A "Pesquisa das Características Étnico-Raciais da População: um Estudo das Categorias de Classificação de Cor ou Raça" coletou informações em 2008, em uma amostra de cerca de 15 mil domicílios, no Amazonas, Paraíba, São Paulo, Rio Grande do Sul, Mato Grosso e Distrito Federal.  


Nesse sentido é que as desigualdades que nos foram impostas ao longo da história devem ser cada vez mais enfraquecidas para que o diálogo entre fé e sociedade, religião e ciência, protestantismo e outras crenças seja estabelecido, a fim de garantir a busca por um modo de sociabilidade mais humano e emancipatório. Parafraseando Drummond, “no meio do caminho tinha uma pedra...”. Com efeito, uma pedra pode representar um obstáculo onde comumente tropeçamos. Todavia, a mesma pedra que “atrapalha”, constrói abrigos e estabelece relações, derrubando assim as muralhas da intolerância. “se eu conversar contigo, disso estou muito certo, consigo me aproximar...” (p.12 – Abrindo Caminhos: Ana Maria Machado).

Referências:
* IYÓ AIYÉ: Sal, terra (sal da terra). fonte: http://ocandomble.wordpress.com/vocabulario-ketu/
MACHADO, Ana Maria. Abrindo Caminho. Ed Ática.
http://www.bibliaonline.com.br (acesso em 19/07/2011 às 23:00 h).
MARX, Karl, ENGELS, Friedrich. O Manifesto do Partido Comunista. 9. ed.

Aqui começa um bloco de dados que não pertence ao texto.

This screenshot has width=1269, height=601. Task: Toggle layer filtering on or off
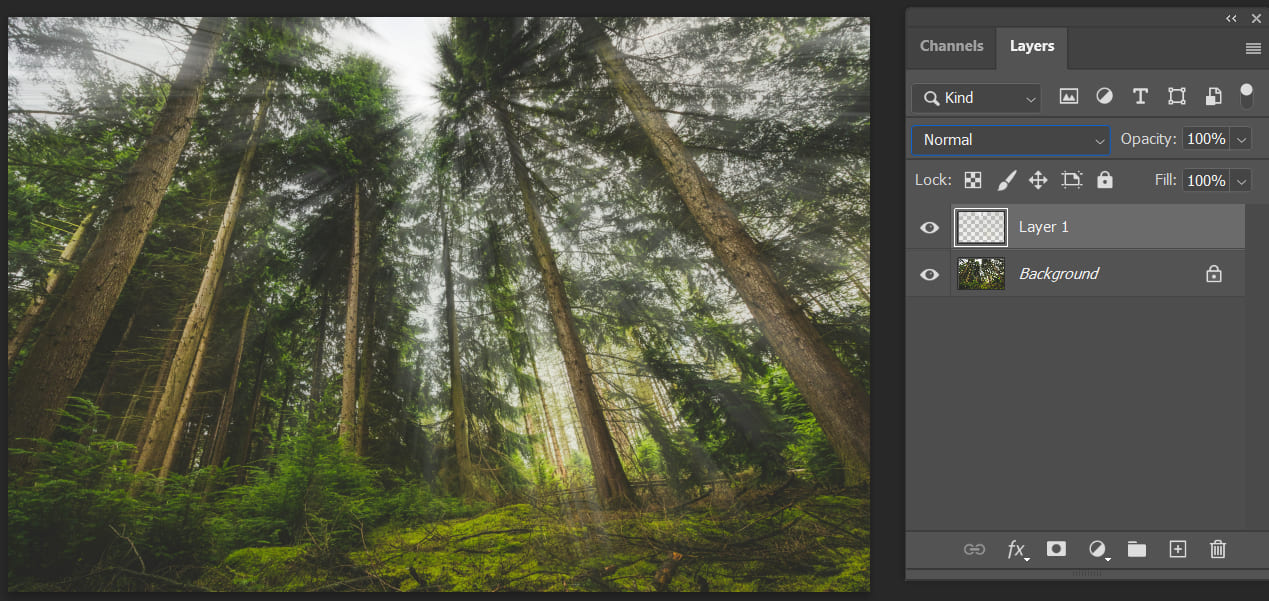1246,96
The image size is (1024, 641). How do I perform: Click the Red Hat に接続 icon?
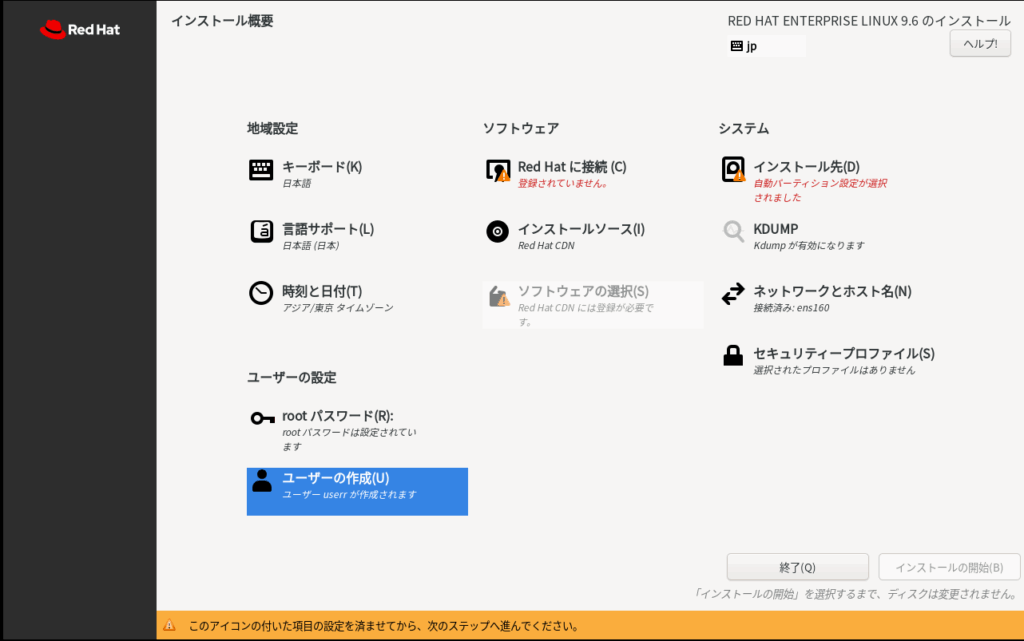[x=497, y=170]
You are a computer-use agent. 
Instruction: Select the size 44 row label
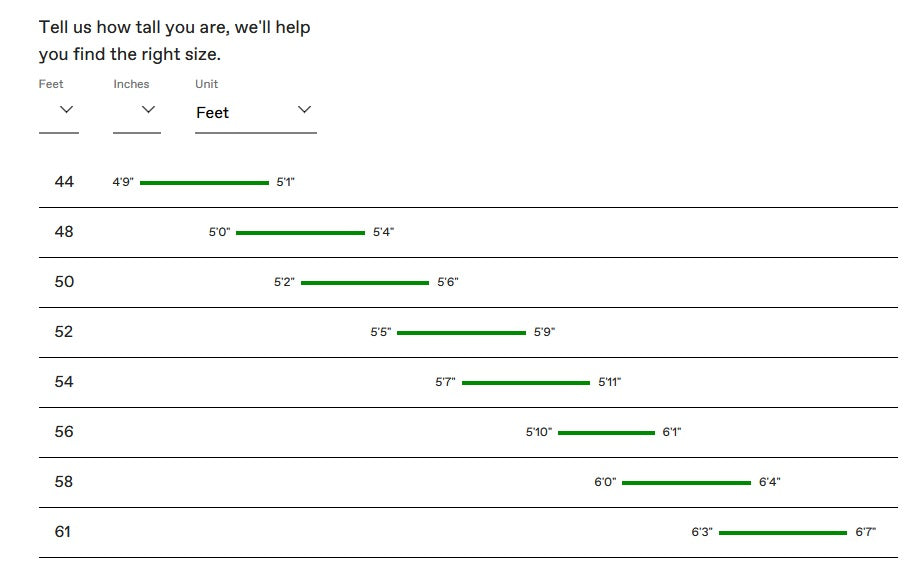(x=64, y=182)
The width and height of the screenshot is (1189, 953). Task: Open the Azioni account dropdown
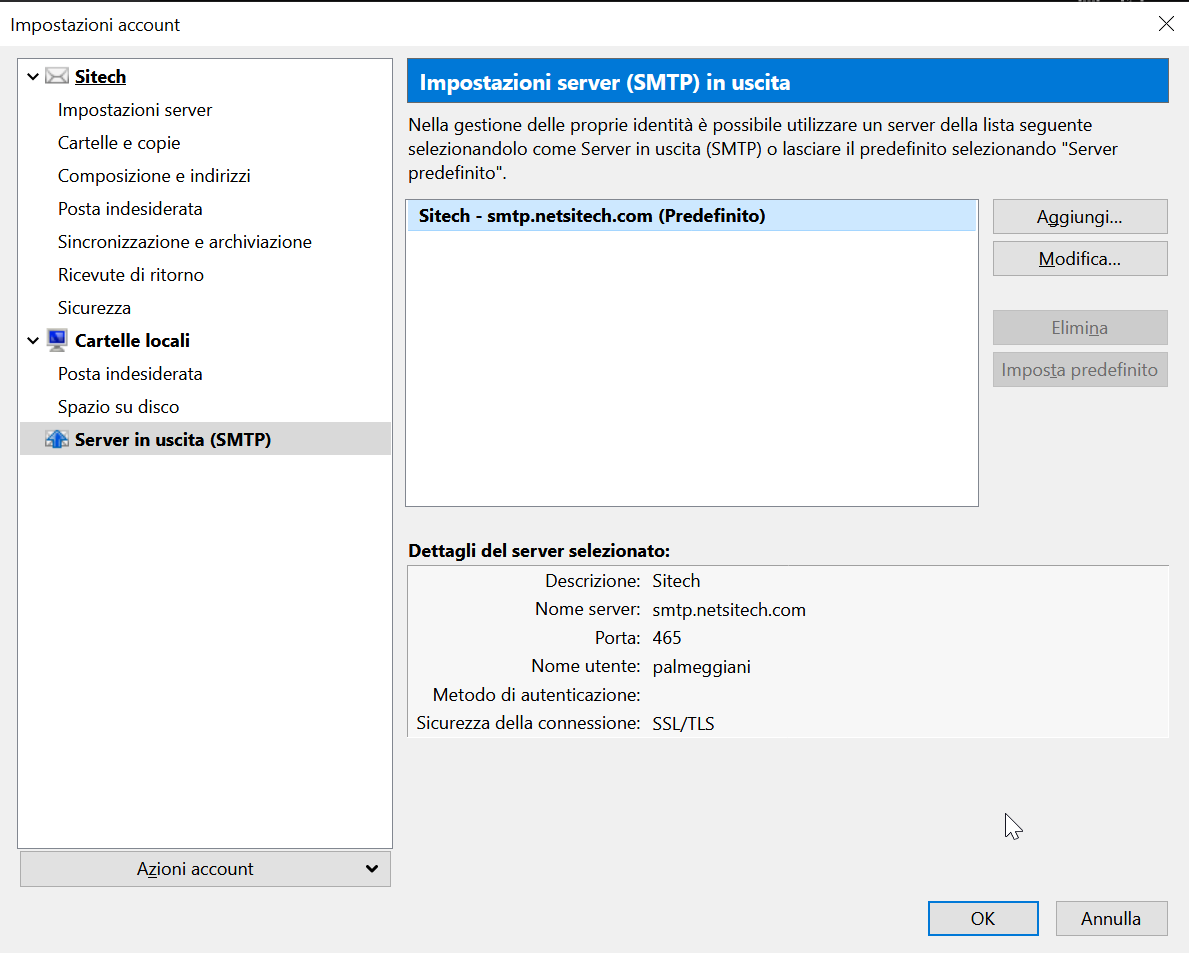point(205,869)
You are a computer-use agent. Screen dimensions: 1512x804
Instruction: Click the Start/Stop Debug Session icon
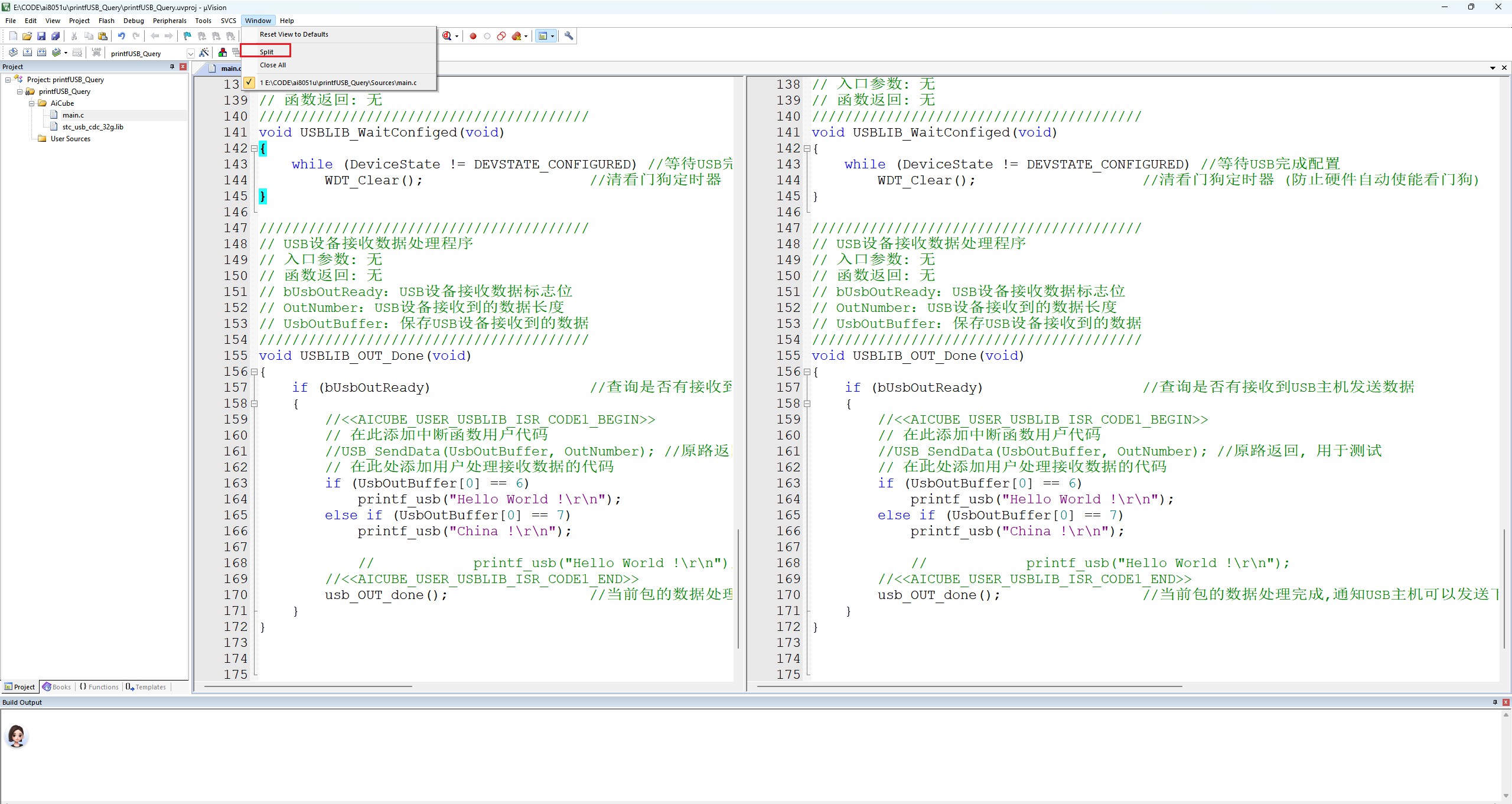(x=447, y=36)
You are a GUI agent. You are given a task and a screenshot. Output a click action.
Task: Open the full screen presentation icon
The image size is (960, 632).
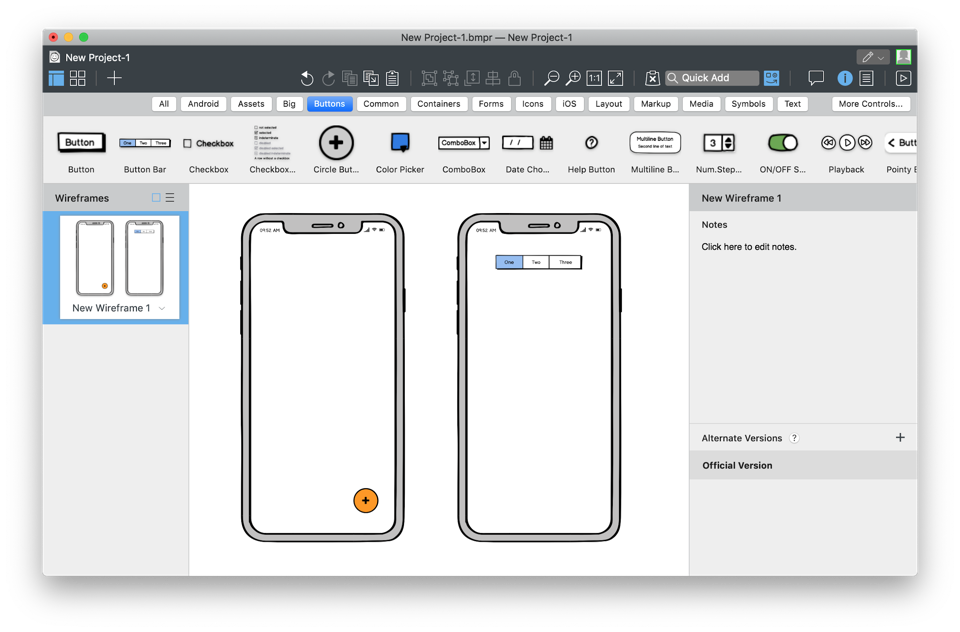(x=903, y=77)
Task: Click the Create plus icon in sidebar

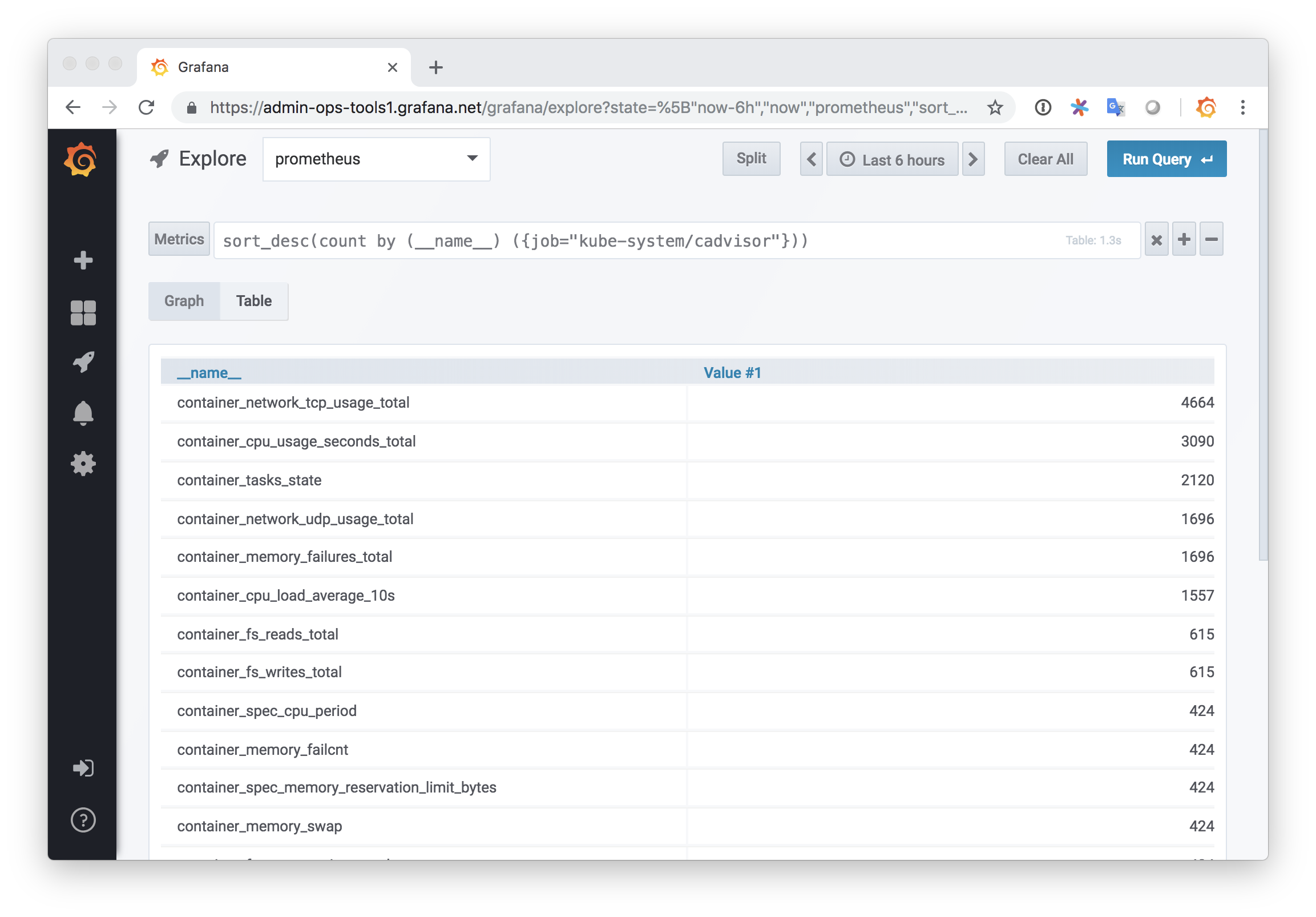Action: pyautogui.click(x=83, y=261)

Petrópolis, RJ: Vozes, 1999.
http://camacarinoticias.com.br/leitura.php?id=130452  (acesso em 22/07/2011 às 13:00h).


Um comentário:

  1. Cada dia penso o quanto pecamos pelo excesso. Aliás não foi à toa que o Senhor inseriu o pecado da glutonaria no rol daqueles que levariam a muitos ao inferno. A "igreja" se esquece que ser cheia do Espírito é ser equilibrada emocionalmente ao ponto de estar sensível a sua condição de miserável pecador, e ao mesmo tempo de salvo, é ser sensível o suficiente para sentir a dor do seu próximo e se compadecer dele. Ser cheio do Espírito Santo é exalar amor, compaixão, é estender a mão ao pobre, é renunciar o "seu" prazer para ver no outro a satisfação.